上海交通大学医学院Fanyi Zeng和Yan Xue合作，近期取得重要工作进展。他们研究发现，GPR160通过JAK1/STAT3信号通路调控小鼠胚胎干细胞的自我更新和多能性。相关研究成果2024年5月14日在线发表于《遗传学报》杂志上。

据介绍，G蛋白偶联受体（GPCR）是最大的跨膜受体家族，调节多种生理和病理过程。尽管进行了广泛的研究，但GPCR在小鼠胚胎干细胞（mESC）中的作用仍存在显著的数据缺口。

研究人员发现 GPR160（GPCR 的 A 类成员）在 mESC 体外分化成胚状体的过程中被显著下调。敲低GPR160导致多能性相关转录因子的表达下调和谱系标记物的表达上调，同时mESC细胞周期停滞在G0/G1期。RNA-seq分析显示，GPR160参与对维持ESC干性至关重要的JAK/STAT信号通路，GPR160的敲低导致STAT3磷酸化水平的下调，而STAT3的磷酸化水平又被一种STAT3激活剂colivelin部分挽救。
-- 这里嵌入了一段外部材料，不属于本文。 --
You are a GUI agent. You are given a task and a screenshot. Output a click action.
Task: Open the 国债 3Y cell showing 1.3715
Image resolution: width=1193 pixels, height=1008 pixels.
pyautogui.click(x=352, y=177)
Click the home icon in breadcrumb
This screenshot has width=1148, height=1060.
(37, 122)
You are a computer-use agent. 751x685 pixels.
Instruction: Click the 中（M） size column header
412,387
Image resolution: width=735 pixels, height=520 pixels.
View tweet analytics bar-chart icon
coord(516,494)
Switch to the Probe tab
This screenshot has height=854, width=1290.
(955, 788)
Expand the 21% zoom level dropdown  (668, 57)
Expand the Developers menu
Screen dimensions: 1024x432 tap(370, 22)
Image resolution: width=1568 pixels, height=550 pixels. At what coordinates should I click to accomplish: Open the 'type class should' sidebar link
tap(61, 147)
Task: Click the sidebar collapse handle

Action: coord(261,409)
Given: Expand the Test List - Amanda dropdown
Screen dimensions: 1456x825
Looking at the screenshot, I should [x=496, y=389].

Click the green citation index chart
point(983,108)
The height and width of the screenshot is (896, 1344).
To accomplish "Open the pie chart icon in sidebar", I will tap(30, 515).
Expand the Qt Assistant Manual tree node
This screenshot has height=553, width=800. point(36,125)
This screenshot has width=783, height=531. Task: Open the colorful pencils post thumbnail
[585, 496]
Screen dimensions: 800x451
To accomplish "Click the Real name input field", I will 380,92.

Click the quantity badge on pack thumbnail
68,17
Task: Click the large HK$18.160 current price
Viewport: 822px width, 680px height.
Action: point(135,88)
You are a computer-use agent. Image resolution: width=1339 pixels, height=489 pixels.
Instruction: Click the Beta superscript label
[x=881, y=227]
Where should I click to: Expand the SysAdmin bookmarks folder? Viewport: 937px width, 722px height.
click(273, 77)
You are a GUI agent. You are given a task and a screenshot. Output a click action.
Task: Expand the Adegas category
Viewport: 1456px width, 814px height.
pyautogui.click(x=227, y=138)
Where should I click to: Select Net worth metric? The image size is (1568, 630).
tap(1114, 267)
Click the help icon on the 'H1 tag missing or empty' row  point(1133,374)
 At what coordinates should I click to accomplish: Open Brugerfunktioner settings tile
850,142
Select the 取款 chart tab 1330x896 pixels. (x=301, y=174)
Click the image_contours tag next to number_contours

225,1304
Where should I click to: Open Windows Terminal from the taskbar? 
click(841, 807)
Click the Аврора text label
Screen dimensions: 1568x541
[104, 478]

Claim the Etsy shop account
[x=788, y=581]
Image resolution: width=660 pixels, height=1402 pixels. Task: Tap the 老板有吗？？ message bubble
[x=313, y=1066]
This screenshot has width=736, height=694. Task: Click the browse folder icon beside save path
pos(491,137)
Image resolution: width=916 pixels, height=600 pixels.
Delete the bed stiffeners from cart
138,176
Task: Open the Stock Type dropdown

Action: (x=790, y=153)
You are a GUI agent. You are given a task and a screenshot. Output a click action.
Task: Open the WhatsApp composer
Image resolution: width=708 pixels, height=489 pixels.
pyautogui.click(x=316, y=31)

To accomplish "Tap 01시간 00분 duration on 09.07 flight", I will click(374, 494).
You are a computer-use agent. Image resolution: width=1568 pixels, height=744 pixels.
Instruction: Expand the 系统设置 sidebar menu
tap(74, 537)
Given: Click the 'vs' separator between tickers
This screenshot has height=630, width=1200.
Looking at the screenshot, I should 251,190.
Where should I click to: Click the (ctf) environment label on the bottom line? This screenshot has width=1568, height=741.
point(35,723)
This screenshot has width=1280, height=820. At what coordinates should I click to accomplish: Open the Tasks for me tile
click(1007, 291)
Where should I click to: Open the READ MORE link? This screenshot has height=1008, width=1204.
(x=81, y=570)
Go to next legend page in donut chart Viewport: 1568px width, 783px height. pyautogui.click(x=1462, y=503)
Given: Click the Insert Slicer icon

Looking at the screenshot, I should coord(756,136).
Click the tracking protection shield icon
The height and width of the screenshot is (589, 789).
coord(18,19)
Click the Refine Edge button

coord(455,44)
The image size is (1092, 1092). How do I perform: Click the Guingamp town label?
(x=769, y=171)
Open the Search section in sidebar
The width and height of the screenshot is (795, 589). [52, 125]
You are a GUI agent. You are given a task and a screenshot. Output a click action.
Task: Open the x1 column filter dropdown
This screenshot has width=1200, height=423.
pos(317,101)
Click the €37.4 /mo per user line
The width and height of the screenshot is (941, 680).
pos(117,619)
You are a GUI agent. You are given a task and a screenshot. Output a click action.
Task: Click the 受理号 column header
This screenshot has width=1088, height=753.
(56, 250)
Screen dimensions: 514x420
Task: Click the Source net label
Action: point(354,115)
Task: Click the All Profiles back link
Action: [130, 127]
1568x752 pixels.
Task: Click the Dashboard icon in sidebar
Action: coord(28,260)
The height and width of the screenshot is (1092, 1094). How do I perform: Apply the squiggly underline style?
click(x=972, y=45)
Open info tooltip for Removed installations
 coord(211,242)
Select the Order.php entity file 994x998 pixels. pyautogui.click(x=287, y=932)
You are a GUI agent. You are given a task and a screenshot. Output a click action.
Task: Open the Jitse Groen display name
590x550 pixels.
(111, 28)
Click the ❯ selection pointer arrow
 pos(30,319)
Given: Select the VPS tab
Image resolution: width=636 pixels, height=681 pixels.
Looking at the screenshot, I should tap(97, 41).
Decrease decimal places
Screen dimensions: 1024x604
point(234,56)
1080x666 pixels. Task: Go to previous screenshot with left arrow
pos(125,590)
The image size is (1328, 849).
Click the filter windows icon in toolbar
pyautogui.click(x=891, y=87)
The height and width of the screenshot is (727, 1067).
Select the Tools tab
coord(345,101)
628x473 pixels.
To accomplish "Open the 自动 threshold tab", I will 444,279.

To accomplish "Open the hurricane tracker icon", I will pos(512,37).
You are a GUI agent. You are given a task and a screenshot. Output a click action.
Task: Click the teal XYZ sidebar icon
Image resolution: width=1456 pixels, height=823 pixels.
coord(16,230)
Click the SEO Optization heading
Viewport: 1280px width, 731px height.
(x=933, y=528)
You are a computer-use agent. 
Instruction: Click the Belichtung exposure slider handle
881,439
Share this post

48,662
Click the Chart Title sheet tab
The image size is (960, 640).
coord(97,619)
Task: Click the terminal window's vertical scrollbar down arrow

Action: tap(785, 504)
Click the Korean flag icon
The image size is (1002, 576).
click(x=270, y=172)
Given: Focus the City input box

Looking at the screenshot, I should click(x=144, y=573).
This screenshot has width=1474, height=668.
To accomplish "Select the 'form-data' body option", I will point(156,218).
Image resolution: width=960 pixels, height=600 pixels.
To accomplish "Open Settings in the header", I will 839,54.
GPR160与JAK1物理相互作用，并与白血病抑制因子受体（LIFR）和gp130协同激活STAT3通路。

总之，这一结果表明，GPR160通过与JAK1-LIFR-gp130复合物相互作用介导JAK1/STAT3信号通路来调节mESC的自我更新和多能性。

附：英文原文

Title: GPR160 regulates the self-renewal and pluripotency of mouse embryonic stem cells via JAK1/STAT3 signal pathway

Author: Yan Xue a b c, Fanyi Zeng a b c d

Issue&Volume: 2024/05/14

Abstract: G protein-coupled receptors (GPCRs) are the largest family of transmembrane receptors and regulate various physiological and pathological processes. Despite extensive studies, the roles of GPCRs in mouse embryonic stem cells (mESCs) represent a significant data gap. Here, we show that GPR160, a class A member of GPCRs, is dramatically downregulated concurrent with mESC differentiation into embryoid bodies in vitro. Knockdown of GPR160 leads to downregulation of the expression of pluripotency-associated transcription factors and upregulation of the expression of lineage markers, accompanying with the arrest of the mESC cell cycle in the G0/G1 phase. RNA-seq analysis shows that GPR160 participates in the JAK/STAT signaling pathway crucial for maintaining ESC stemness, and the knockdown of GPR160 results in the downregulation of STAT3 phosphorylation level, which in turn is partially rescued by colivelin, a STAT3 activator. Constant with these observations, GPR160 physically interacts with JAK1, and cooperates with leukemia inhibitory factor receptor (LIFR) and gp130 to activate the STAT3 pathway. In summary, our results suggest that GPR160 regulates mESC self-renewal and pluripotency by interacting with the JAK1-LIFR-gp130 complex to mediate the JAK1/STAT3 signaling pathway.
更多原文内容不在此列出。